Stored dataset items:

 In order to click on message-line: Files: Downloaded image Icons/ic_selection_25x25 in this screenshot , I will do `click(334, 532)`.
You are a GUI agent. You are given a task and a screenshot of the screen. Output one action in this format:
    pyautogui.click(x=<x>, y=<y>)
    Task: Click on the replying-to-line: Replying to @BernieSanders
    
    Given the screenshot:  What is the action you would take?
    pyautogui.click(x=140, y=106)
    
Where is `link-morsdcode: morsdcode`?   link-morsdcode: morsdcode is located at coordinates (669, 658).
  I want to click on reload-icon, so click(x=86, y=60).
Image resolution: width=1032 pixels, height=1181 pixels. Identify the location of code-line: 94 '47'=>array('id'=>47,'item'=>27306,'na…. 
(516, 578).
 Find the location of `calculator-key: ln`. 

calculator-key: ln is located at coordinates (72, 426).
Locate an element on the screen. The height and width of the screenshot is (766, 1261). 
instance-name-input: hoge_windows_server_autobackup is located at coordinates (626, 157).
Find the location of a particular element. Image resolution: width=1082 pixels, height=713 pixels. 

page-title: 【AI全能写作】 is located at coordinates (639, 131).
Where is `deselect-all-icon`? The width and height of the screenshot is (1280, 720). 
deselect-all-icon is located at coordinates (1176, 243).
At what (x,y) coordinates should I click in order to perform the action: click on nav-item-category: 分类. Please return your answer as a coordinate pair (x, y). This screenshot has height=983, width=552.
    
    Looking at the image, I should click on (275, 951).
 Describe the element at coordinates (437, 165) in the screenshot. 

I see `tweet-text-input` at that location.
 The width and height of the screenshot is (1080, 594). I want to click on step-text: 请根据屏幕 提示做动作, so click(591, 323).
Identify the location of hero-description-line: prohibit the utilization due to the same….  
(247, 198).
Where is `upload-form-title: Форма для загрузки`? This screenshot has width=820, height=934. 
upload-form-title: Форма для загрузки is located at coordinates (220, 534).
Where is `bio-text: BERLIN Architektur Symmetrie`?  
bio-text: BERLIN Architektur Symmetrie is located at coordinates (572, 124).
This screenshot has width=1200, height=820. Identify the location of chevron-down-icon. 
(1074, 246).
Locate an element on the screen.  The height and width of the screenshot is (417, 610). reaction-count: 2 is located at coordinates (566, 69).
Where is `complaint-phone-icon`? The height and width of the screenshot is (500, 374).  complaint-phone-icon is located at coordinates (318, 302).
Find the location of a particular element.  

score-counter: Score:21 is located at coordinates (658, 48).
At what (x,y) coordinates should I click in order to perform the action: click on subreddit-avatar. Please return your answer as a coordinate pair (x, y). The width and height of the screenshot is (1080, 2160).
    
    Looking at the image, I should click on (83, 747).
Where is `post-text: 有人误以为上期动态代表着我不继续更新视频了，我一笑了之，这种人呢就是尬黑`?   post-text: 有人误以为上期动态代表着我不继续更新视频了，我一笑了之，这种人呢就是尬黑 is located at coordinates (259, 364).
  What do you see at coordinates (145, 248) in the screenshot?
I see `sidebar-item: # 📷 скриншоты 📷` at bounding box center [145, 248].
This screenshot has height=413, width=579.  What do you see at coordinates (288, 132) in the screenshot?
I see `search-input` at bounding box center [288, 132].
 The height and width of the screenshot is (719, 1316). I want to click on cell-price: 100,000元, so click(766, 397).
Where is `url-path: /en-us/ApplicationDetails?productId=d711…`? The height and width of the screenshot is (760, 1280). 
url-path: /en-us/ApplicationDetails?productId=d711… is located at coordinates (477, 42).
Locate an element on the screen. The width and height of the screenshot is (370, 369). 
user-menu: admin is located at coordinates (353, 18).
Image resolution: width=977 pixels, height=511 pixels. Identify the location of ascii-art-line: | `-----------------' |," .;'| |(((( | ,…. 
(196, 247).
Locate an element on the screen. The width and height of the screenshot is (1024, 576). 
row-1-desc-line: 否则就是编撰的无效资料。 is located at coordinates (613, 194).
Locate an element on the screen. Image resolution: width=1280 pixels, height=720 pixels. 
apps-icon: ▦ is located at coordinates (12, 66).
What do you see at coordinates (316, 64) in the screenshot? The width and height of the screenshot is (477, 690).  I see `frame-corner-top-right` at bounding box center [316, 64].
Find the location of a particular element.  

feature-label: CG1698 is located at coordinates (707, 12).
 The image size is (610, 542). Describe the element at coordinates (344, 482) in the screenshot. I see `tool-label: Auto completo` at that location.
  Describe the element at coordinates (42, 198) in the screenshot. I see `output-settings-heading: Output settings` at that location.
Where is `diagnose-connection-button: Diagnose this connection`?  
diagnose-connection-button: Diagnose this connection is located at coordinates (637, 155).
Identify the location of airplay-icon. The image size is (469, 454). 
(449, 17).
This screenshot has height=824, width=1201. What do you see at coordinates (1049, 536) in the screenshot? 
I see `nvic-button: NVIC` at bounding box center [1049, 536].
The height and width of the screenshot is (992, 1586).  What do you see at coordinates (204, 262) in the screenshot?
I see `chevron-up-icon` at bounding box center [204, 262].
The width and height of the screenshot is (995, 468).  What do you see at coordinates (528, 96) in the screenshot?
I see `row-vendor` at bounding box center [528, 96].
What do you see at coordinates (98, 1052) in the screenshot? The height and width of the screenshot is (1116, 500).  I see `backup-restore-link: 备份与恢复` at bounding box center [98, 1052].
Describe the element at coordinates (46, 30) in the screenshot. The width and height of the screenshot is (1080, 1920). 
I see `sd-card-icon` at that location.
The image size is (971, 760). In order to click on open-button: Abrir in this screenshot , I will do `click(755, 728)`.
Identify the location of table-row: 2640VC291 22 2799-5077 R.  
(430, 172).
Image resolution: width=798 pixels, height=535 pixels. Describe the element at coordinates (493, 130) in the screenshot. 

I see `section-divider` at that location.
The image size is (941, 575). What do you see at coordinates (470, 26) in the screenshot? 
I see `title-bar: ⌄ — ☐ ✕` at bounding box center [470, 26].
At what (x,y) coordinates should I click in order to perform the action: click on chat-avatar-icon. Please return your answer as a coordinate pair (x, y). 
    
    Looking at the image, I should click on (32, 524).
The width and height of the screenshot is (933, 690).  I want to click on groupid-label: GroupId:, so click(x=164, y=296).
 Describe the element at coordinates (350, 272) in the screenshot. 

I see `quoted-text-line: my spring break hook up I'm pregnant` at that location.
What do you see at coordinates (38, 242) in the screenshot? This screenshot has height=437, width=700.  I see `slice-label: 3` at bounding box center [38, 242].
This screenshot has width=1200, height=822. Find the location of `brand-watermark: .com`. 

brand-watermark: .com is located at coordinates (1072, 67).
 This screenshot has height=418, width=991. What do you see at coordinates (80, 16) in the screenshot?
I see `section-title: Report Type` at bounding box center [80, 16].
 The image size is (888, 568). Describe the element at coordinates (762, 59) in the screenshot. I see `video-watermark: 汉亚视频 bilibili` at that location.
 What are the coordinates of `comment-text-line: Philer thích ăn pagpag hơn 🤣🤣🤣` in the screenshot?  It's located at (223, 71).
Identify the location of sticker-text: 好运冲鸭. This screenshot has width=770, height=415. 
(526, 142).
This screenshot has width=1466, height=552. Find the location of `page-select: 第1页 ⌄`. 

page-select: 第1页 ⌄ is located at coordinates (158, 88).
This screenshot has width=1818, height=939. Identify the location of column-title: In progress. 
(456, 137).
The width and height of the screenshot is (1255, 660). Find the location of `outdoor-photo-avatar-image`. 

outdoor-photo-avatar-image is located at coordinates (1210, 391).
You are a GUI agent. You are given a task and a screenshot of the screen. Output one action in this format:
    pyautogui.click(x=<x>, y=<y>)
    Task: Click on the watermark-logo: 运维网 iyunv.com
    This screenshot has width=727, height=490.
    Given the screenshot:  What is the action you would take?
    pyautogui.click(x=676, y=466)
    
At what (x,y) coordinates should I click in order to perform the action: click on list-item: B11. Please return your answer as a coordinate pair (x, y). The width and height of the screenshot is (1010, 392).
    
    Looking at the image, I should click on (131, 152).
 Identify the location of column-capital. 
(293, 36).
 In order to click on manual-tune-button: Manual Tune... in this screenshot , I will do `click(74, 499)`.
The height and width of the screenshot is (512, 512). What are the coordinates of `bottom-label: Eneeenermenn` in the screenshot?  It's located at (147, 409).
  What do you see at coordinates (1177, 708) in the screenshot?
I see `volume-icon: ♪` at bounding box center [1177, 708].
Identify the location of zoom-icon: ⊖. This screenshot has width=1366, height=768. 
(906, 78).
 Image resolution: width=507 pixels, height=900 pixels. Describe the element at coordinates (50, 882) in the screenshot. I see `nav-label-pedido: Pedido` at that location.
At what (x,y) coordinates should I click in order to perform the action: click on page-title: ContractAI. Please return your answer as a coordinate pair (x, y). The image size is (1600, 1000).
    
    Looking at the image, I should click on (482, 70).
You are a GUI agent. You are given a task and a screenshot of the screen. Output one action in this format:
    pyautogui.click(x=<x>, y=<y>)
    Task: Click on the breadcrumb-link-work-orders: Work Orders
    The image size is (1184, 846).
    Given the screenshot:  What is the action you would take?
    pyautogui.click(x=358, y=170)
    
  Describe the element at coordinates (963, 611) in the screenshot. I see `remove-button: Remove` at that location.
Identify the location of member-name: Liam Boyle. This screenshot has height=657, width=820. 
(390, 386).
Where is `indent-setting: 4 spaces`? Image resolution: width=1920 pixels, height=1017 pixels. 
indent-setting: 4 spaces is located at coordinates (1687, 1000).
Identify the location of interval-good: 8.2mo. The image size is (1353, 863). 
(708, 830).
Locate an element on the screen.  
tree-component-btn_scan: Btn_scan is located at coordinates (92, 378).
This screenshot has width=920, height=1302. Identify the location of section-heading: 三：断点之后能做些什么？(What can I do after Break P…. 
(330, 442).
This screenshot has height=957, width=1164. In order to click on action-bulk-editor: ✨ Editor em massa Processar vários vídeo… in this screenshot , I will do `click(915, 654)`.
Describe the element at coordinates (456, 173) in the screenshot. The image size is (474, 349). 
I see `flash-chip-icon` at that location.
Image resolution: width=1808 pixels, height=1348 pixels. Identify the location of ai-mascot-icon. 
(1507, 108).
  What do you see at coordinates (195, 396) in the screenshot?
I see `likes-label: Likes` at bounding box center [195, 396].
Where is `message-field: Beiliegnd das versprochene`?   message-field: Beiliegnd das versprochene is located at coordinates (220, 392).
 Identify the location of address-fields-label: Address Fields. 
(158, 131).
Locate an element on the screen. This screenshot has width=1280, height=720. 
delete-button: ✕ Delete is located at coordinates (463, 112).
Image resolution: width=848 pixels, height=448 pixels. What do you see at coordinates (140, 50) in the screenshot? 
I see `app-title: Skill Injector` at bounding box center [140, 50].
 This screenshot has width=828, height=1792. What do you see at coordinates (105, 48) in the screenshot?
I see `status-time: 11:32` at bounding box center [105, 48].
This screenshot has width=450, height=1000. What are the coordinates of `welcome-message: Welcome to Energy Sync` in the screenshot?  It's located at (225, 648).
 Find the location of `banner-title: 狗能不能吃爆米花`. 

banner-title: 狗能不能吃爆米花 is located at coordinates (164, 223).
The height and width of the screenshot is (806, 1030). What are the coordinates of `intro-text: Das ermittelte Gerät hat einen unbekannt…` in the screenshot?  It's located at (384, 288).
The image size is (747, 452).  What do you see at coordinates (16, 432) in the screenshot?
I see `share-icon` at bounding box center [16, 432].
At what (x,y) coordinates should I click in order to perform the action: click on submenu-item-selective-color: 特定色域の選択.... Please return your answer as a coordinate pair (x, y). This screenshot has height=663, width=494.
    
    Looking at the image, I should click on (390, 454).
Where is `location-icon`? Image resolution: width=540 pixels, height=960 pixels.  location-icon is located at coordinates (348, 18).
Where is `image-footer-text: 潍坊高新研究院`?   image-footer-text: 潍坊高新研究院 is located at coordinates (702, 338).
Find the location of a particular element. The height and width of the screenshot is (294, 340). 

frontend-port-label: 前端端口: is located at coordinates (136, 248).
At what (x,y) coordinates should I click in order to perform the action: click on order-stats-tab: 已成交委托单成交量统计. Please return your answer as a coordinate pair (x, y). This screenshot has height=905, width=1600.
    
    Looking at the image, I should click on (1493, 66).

> [Task instructions]:
Reproduce the material above without any changes, covering only the stretch from the line containing "Identify the location of interval-good: 8.2mo." through the line containing "delete-button: ✕ Delete".

> [Output]:
Identify the location of interval-good: 8.2mo. The image size is (1353, 863). 
(708, 830).
Locate an element on the screen.  
tree-component-btn_scan: Btn_scan is located at coordinates (92, 378).
This screenshot has width=920, height=1302. Identify the location of section-heading: 三：断点之后能做些什么？(What can I do after Break P…. 
(330, 442).
This screenshot has height=957, width=1164. In order to click on action-bulk-editor: ✨ Editor em massa Processar vários vídeo… in this screenshot , I will do `click(915, 654)`.
Describe the element at coordinates (456, 173) in the screenshot. The image size is (474, 349). 
I see `flash-chip-icon` at that location.
Image resolution: width=1808 pixels, height=1348 pixels. Identify the location of ai-mascot-icon. 
(1507, 108).
  What do you see at coordinates (195, 396) in the screenshot?
I see `likes-label: Likes` at bounding box center [195, 396].
Where is `message-field: Beiliegnd das versprochene`?   message-field: Beiliegnd das versprochene is located at coordinates (220, 392).
 Identify the location of address-fields-label: Address Fields. 
(158, 131).
Locate an element on the screen. This screenshot has width=1280, height=720. 
delete-button: ✕ Delete is located at coordinates (463, 112).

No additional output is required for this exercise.